Required action: Your task is to show every line in the listing below that includes "screenshot".

Material shown:
_ _ _ _ _ _ _

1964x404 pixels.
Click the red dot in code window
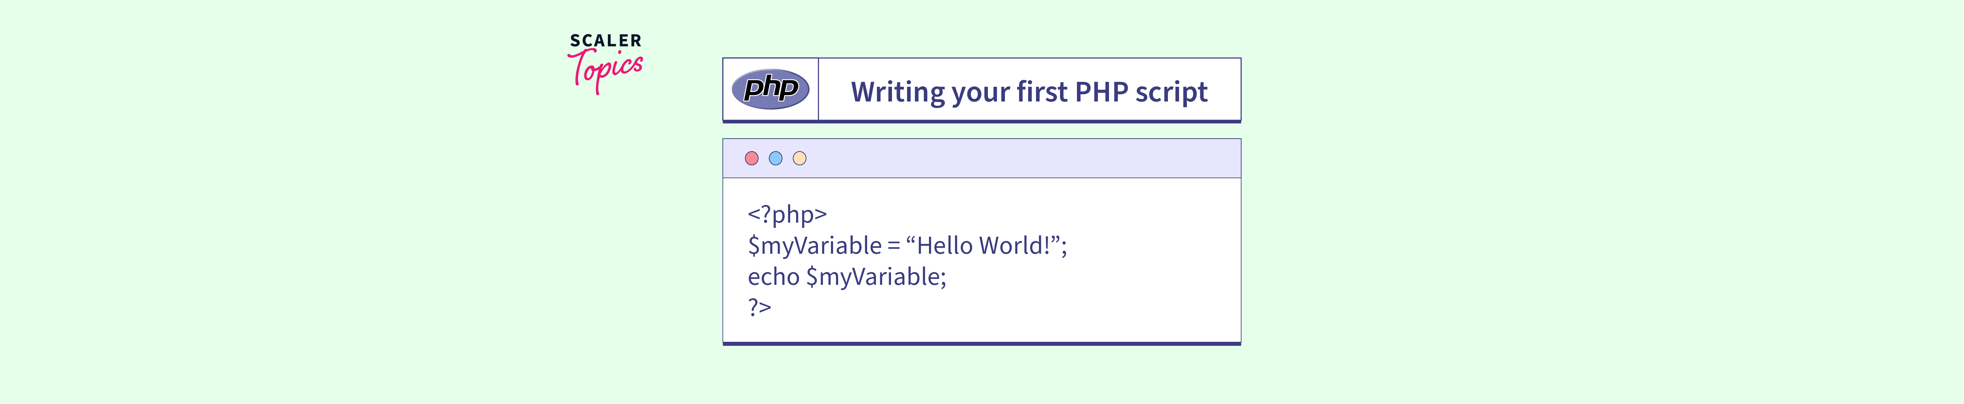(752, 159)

_ _ _ _ _ _ _

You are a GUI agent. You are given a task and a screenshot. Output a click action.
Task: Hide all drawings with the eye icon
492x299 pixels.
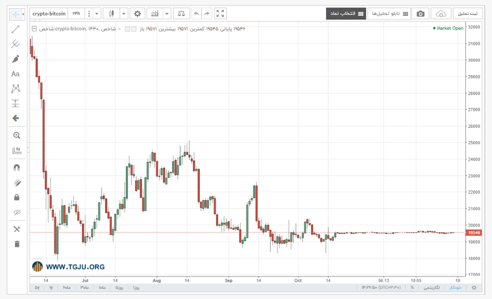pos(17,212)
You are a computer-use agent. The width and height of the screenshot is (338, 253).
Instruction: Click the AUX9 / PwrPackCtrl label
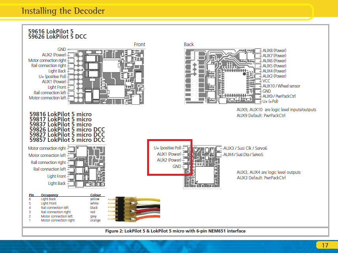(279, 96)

_ _ _ _ _ _ _

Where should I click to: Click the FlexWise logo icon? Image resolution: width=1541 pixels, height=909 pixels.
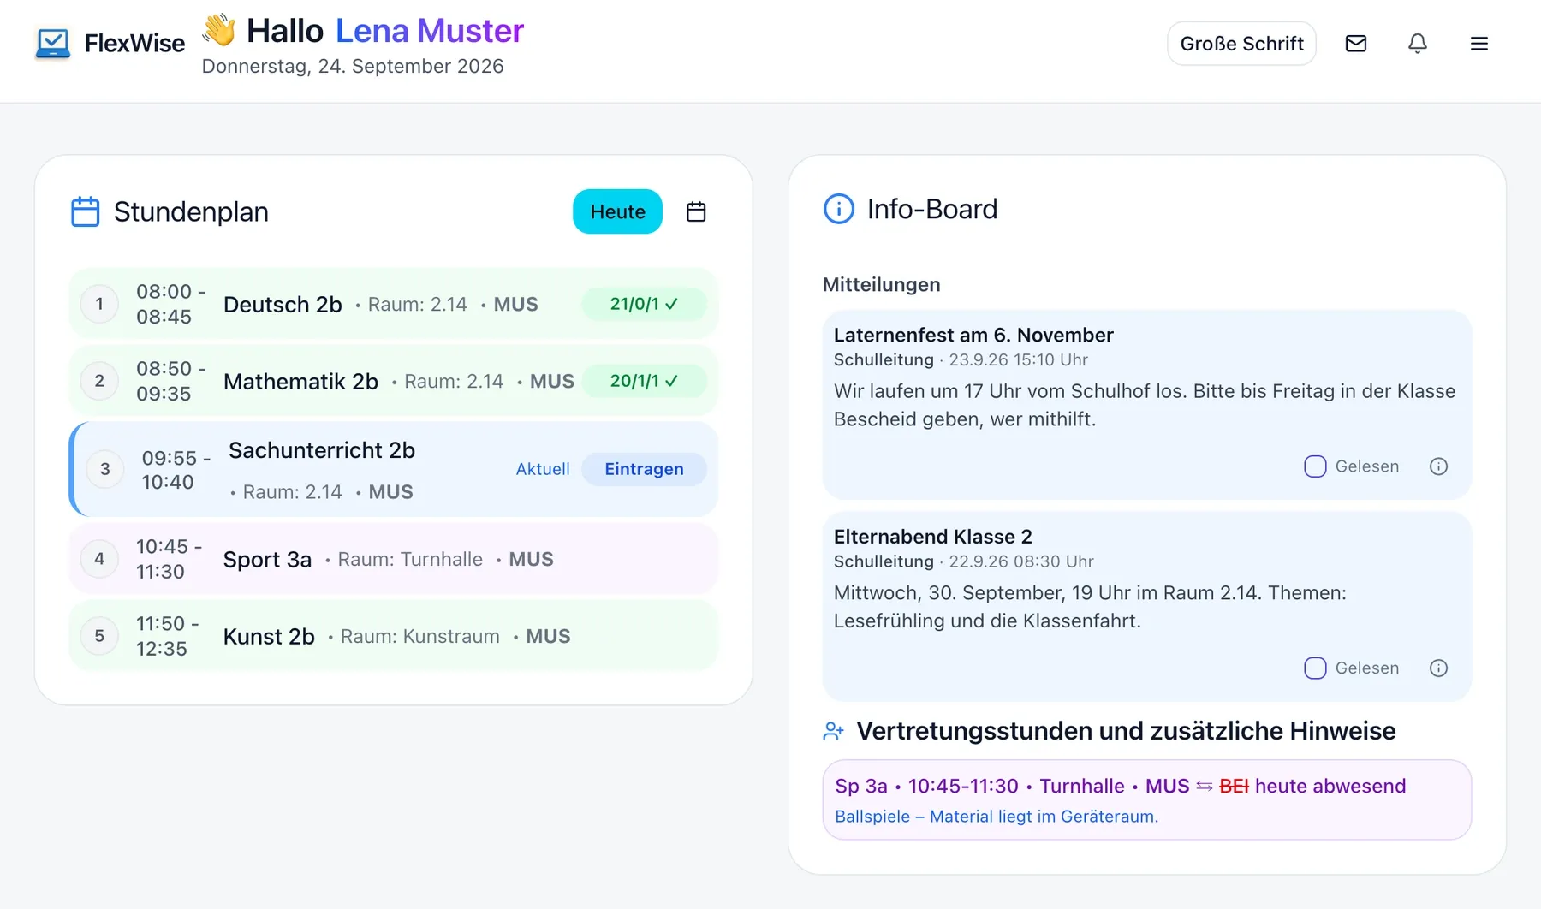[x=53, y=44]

_ _ _ _ _ _ _

Output for this exercise:
You are a GUI agent. You are given a task and a screenshot. Output a click action.
You are a computer-use agent. The width and height of the screenshot is (338, 253).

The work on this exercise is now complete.